/ / “An Unusual Day”

“An Unusual Day”

During my 10 years in the hospital at Nyankunde my work days were more or less routine I would start off by doing rounds in the hospital about 6 in the morning, visiting every patient. Then my wife and I would have breakfast in our home and discuss plans for the day. This was followed by working in the Outpatient clinic until noon. After lunch, I would spend some time in the operating room performing surgery such as, opening abscesses, repairing hernias, caesarian sections etc. On some afternoons I would have clinics for patients with tuberculosis and leprosy which were the two common chronic diseases in the area.

One day the routine was completely upset. Early in the morning I received a shortwave radio call that a single lady missionary had an accident in an outdoor toilet. They were hesitant to say anything except it was not urgent but that she had to be seen. They would be with me in a few hours. When she finally arrived she was lying flat on her back in the converted ambulance, covered with a blanket. She was terribly upset. We took her to the treatment room attached to our home. She tearfully related her story.

She was using the outdoor facilities when suddenly the floor gave way and she fell several feet into the slurry below. She had called for help but no help arrived for 3 to 4 hours. In Africa most toilets are fashioned with heavy logs over a deep 8 ft. hole . Wooden flooring then covers the logs and a seat with a hole is placed over this. There is no water available for flushing. The logs must have rotted and given away.

The lady was terribly embarrassed but we reassured her that it could have happened to anyone. We helped her to the shower and my lady attendant helped her clean up as much as possible. After checking her for fractures and contusions we then sent her to our bathtub to soak for as long as she wished to do so. My wife provided toiletries and fresh clothing and when she was ready, urged her to sleep in one of the guest rooms. It took time for her to get through the ordeal and she slept a great deal. Finally she was stronger and able to come to eat with us. iA few days later she went home.

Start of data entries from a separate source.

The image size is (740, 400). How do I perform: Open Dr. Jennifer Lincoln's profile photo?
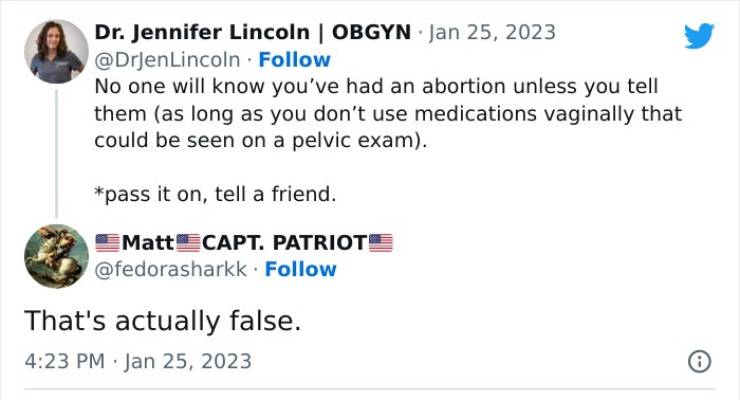click(56, 51)
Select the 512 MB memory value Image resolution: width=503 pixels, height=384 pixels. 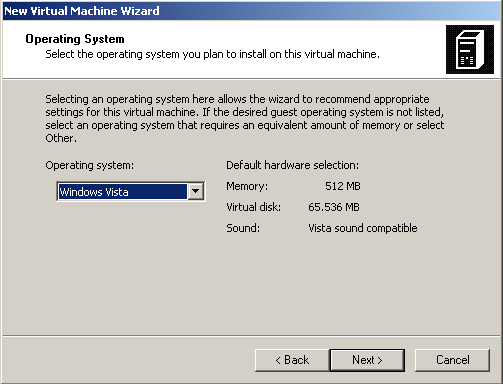[x=343, y=186]

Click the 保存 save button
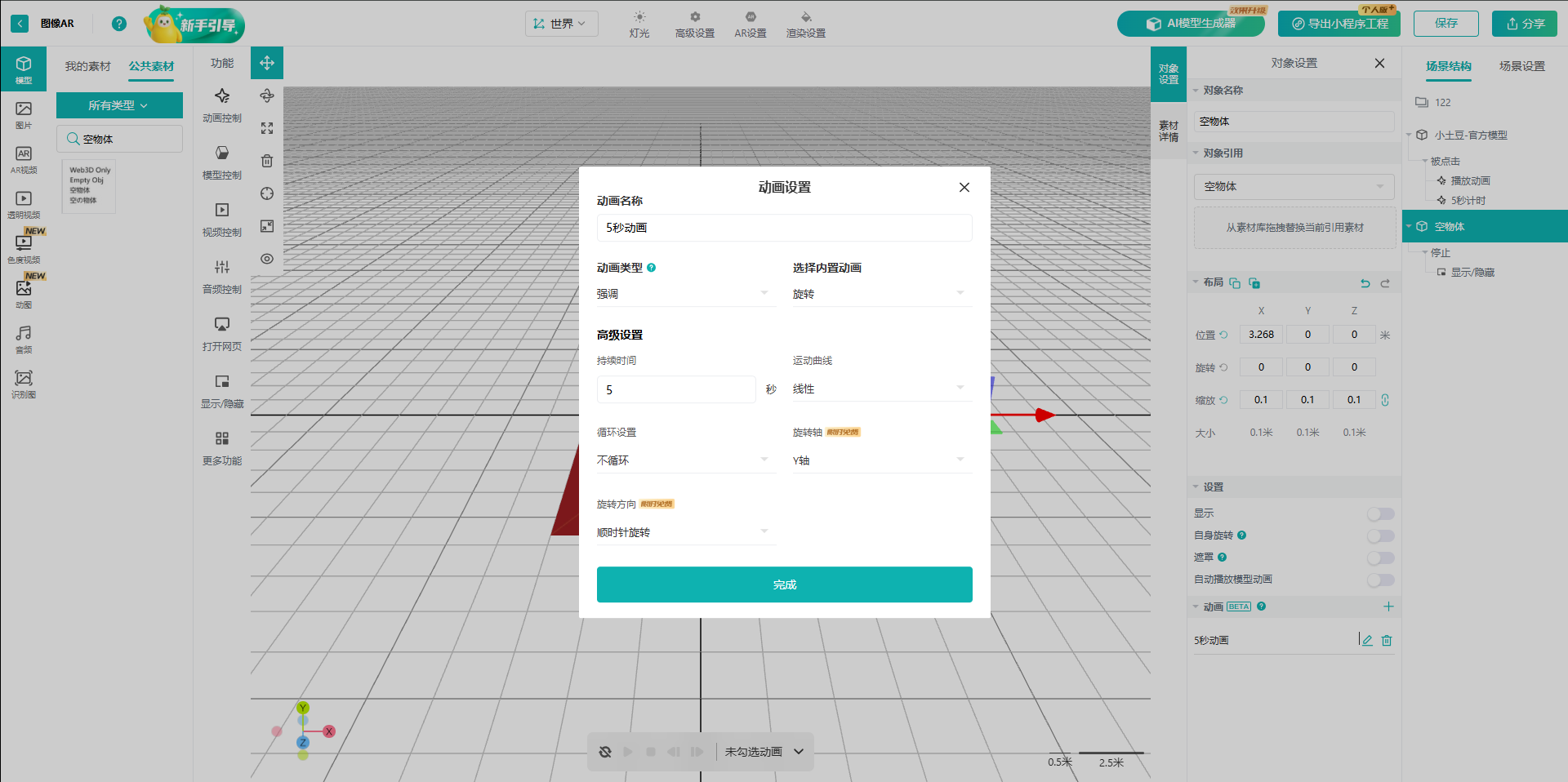(1446, 24)
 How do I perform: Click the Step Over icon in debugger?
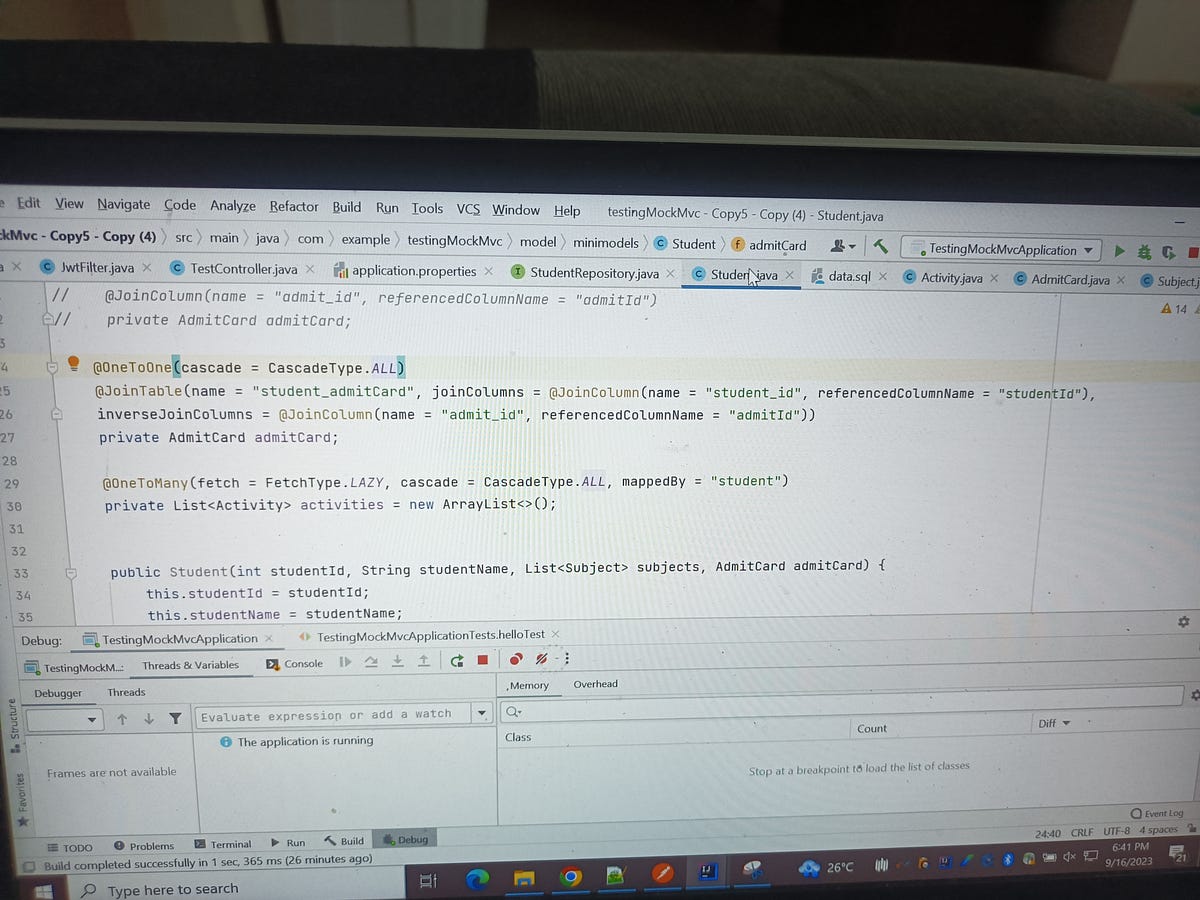[x=373, y=663]
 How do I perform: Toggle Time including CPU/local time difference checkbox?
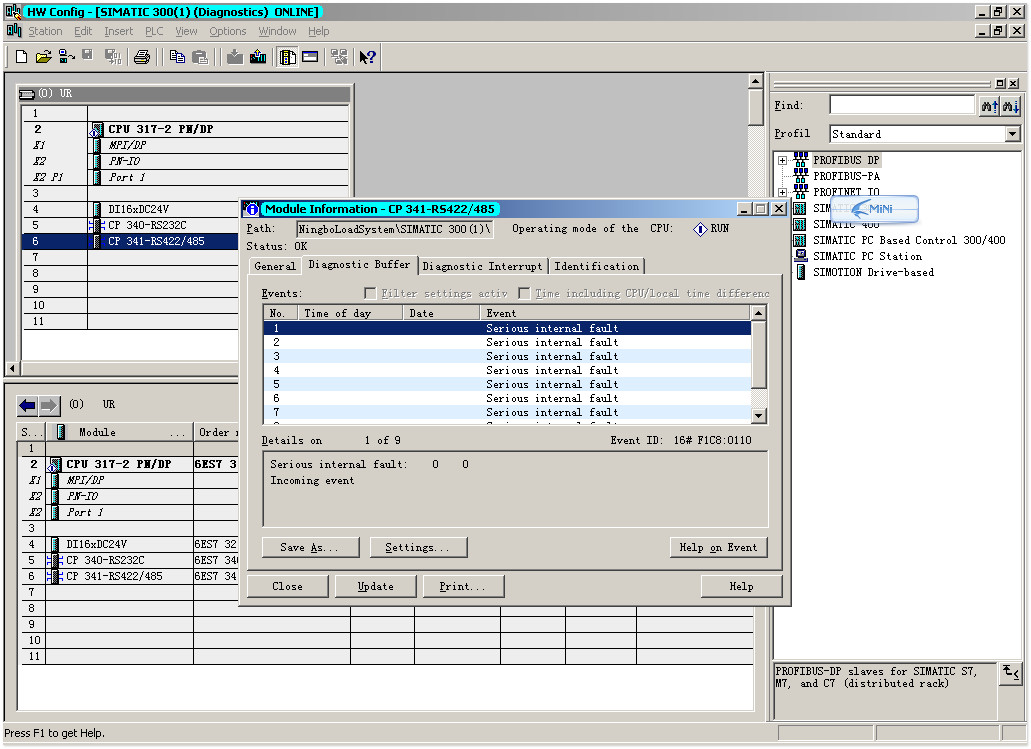[x=524, y=294]
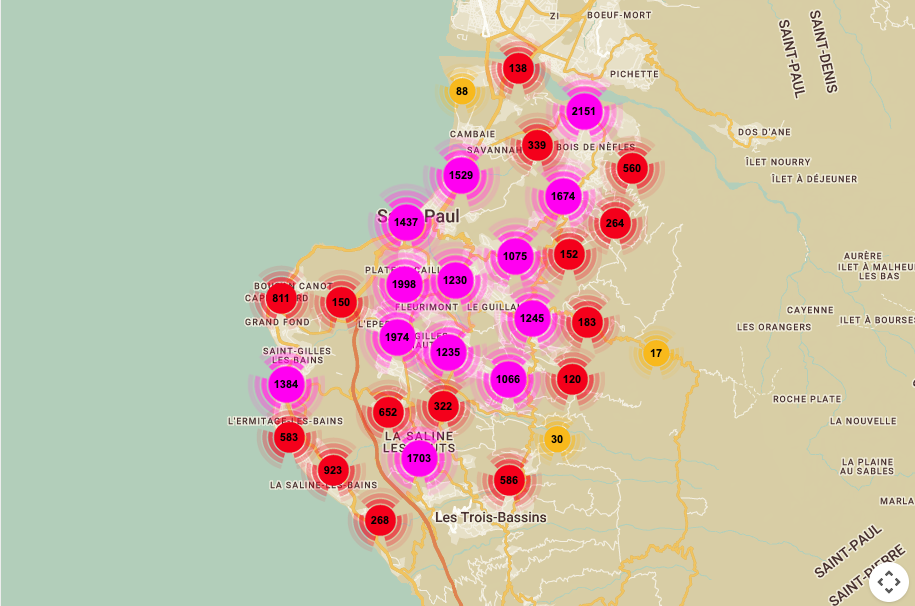Expand the magenta cluster labeled 1384
Viewport: 915px width, 606px height.
286,385
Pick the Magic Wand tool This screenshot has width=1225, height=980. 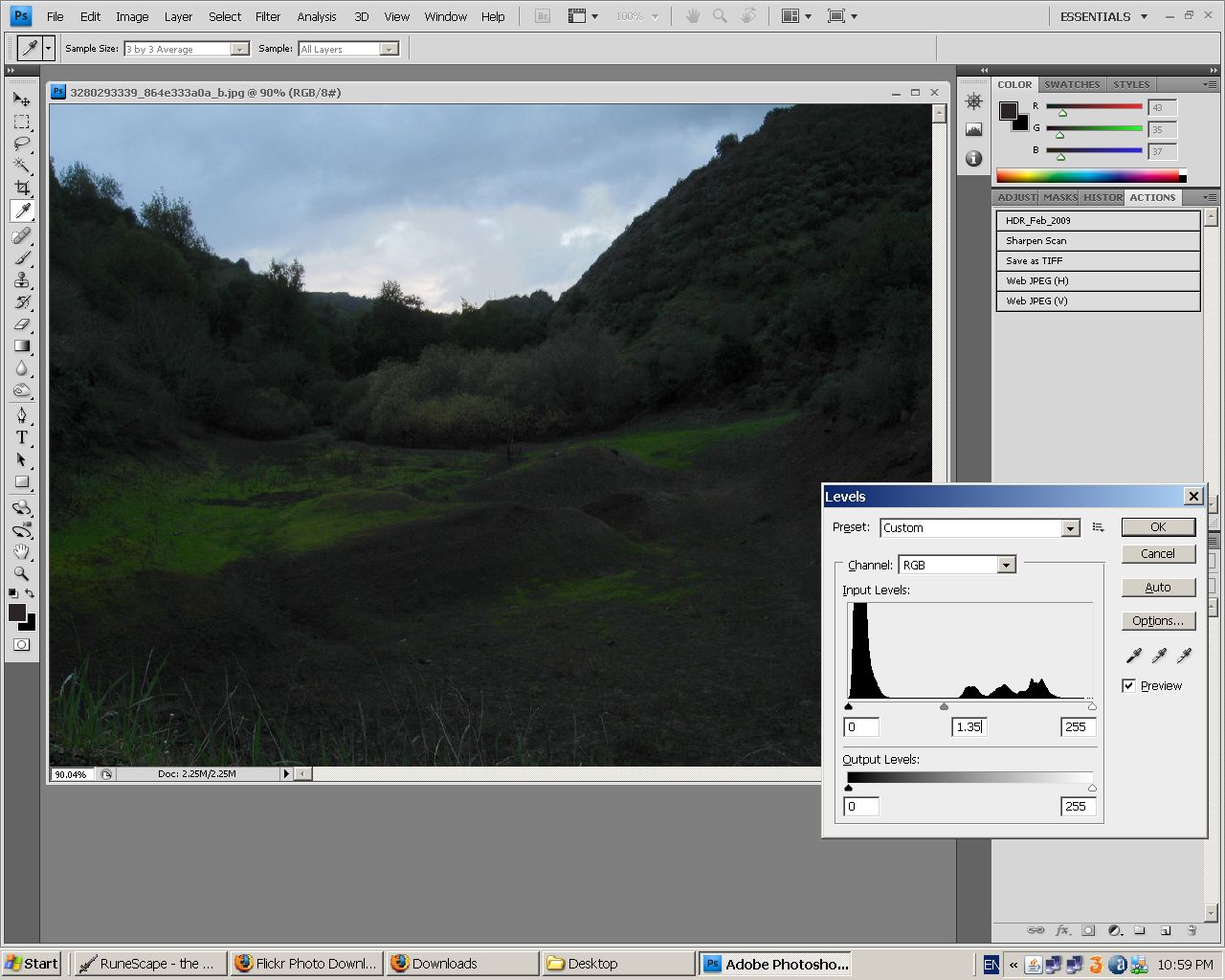(21, 166)
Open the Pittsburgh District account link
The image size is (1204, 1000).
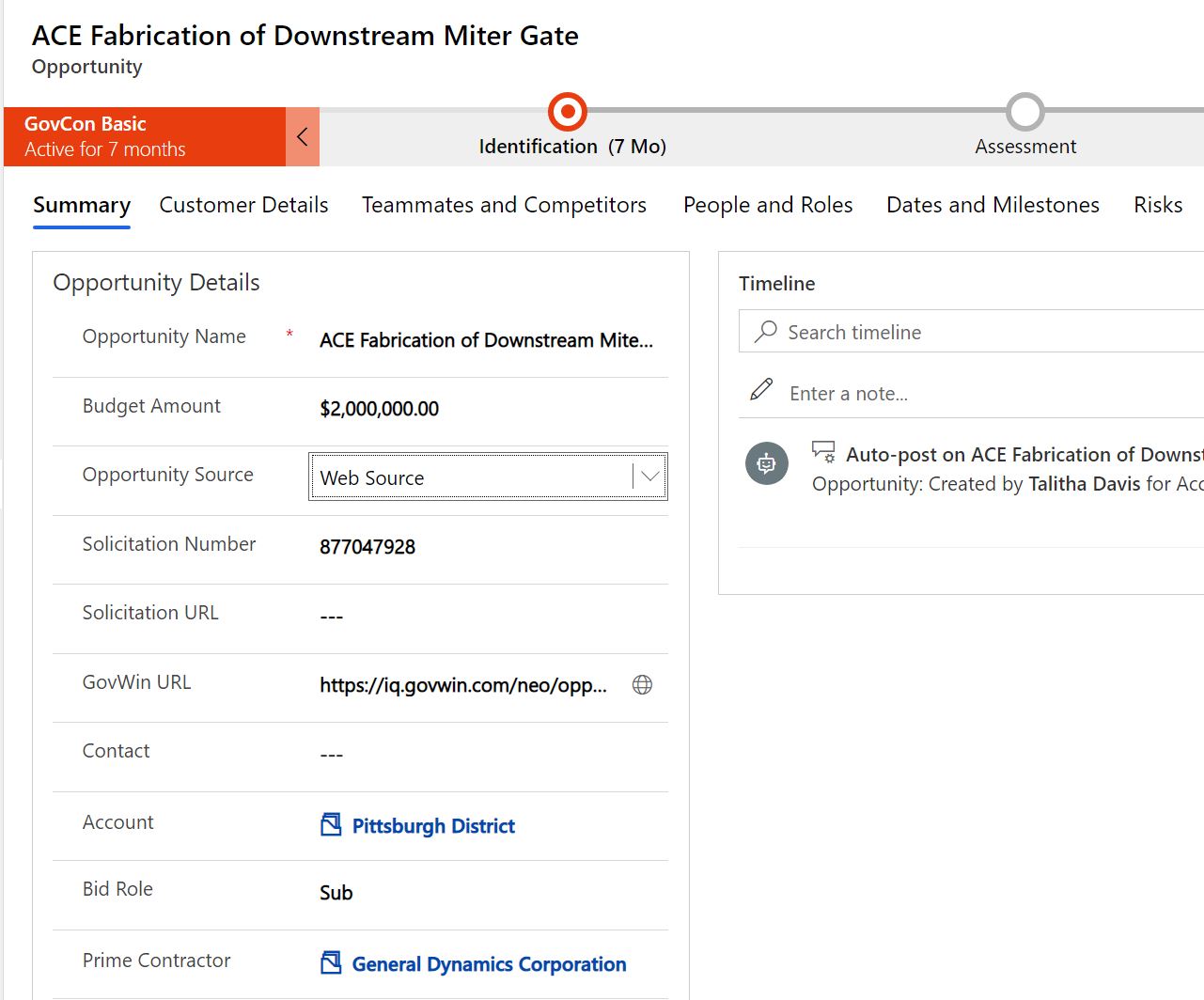click(x=432, y=826)
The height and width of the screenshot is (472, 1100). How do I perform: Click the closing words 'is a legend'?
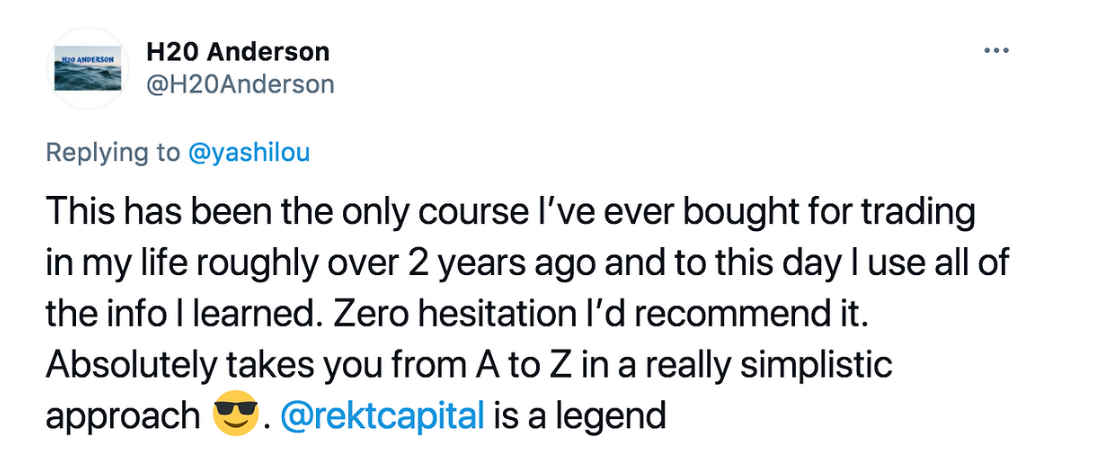click(x=579, y=417)
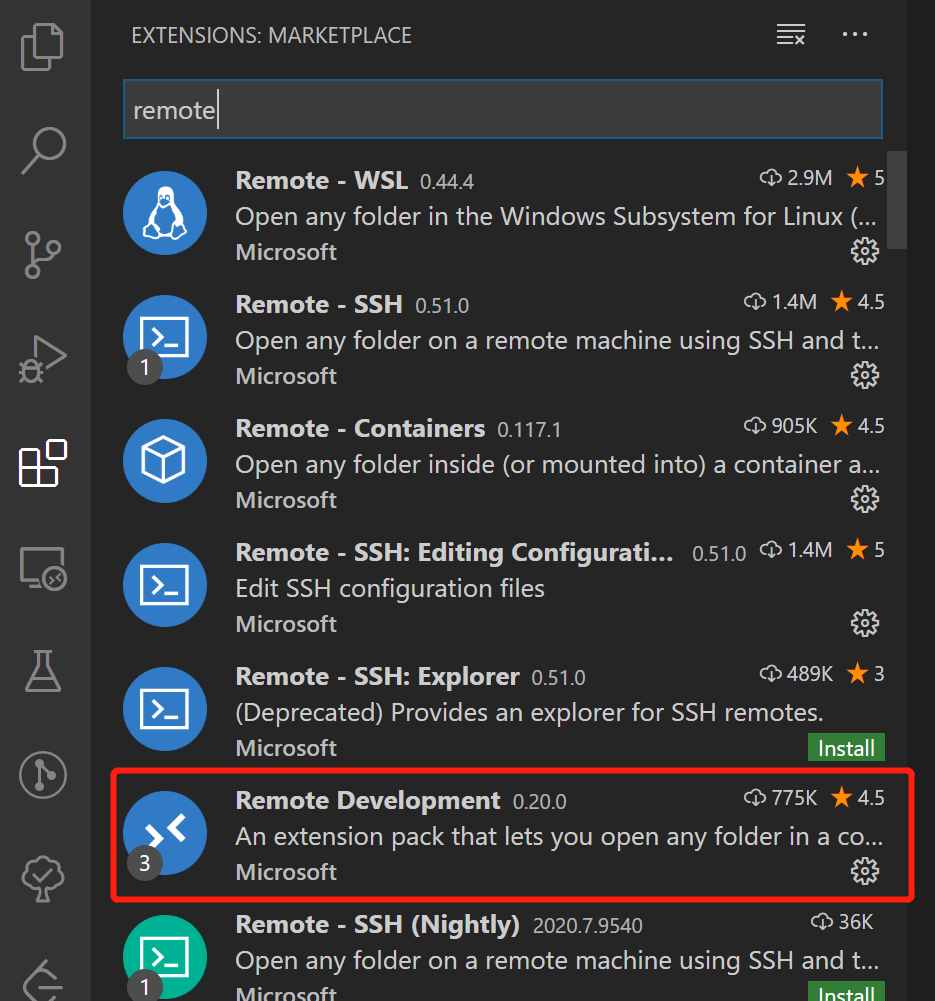The height and width of the screenshot is (1001, 935).
Task: Open manage gear for Remote - Containers
Action: [865, 499]
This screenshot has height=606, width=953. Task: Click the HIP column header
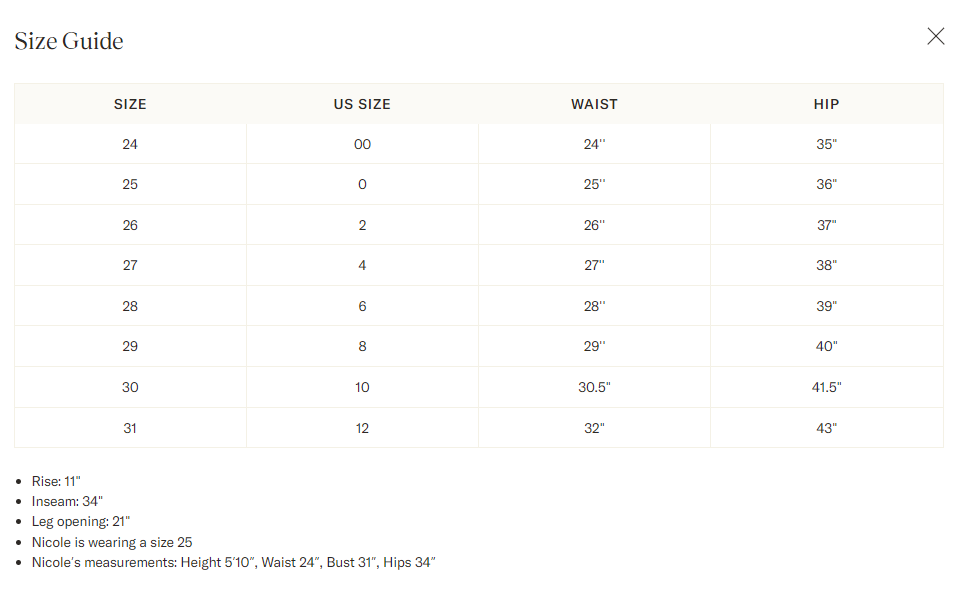coord(827,105)

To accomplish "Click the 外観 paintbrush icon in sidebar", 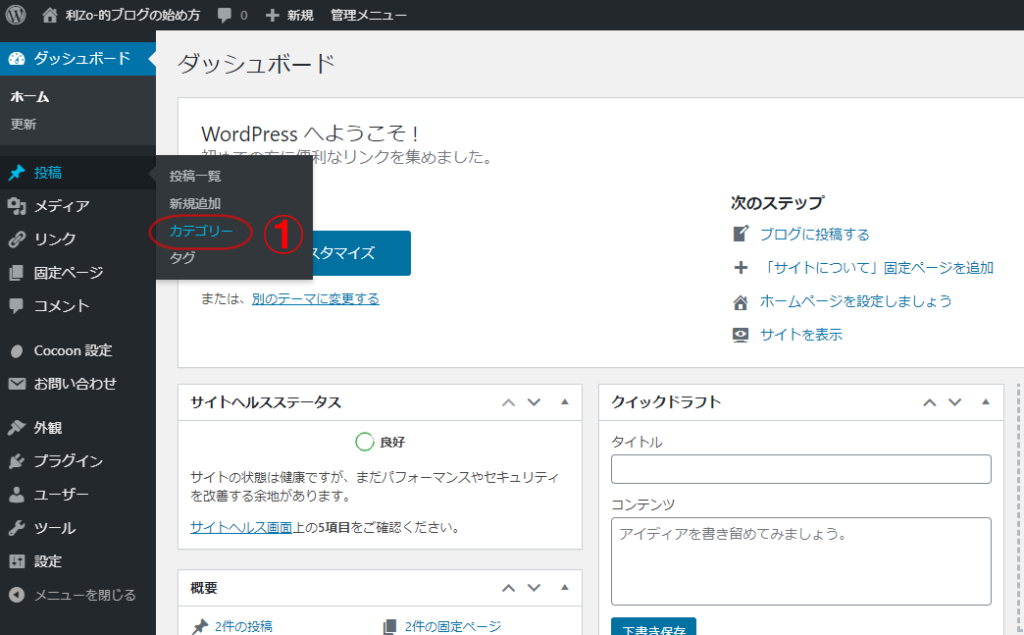I will click(17, 428).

Later that same day I got a call that another lady was distraught and coming in. She was from Britain originally but now lived not too far from us on a beef farm run by both her and her husband. She had been sitting on her front lawn with her tabby cat on her knees when suddenly a huge hawk had swooped down and had clawed her beloved cat from her lap. She valiantly tried to save her cat by grabbing its legs. The bird was so big and had such huge wings and huge claws, that fearing that her cat would be torn in two parts, she let her grasp go. She saw her poor little cat disappearing into the distance. She was not hurt in any way but the sudden loss of her pet really upset her and she came for help. This was a point in time when Valium first came on the market and I gave her some. It did its work well and allowed her to go home in a few hours.

The third unusual happening that day resulted from a strong afternoon thunderstorm accompanied by really high winds. It blew hardest on the east side of our home where there were French doors. It was evident to our housekeeper that the doors were under great strain from the winds. She walked over toward them thinking to give them extra support when suddenly the hinges tore loose and the doors flew through the air. One part of the door hit her on the left side of her head leaving a long deep cut on her forehead. Her screams brought everyone to come and while I got the stretcher for her, others were able to reposition the doors to stem some of the wind from coming in. While the others were busy getting plywood to go over the doors, I was able to get Marie into the surgery area where I stitched up her wounds. Thunderstorms with high winds are quite common in the Cogo and very often cause great damage. Most of our out buildings were made of mud and wattle but our house was made of brick and stone. It was unusual to have anything happen to the house.

All in all it was a unique day It was unusual that we were able to help three ladies in distress all in one day.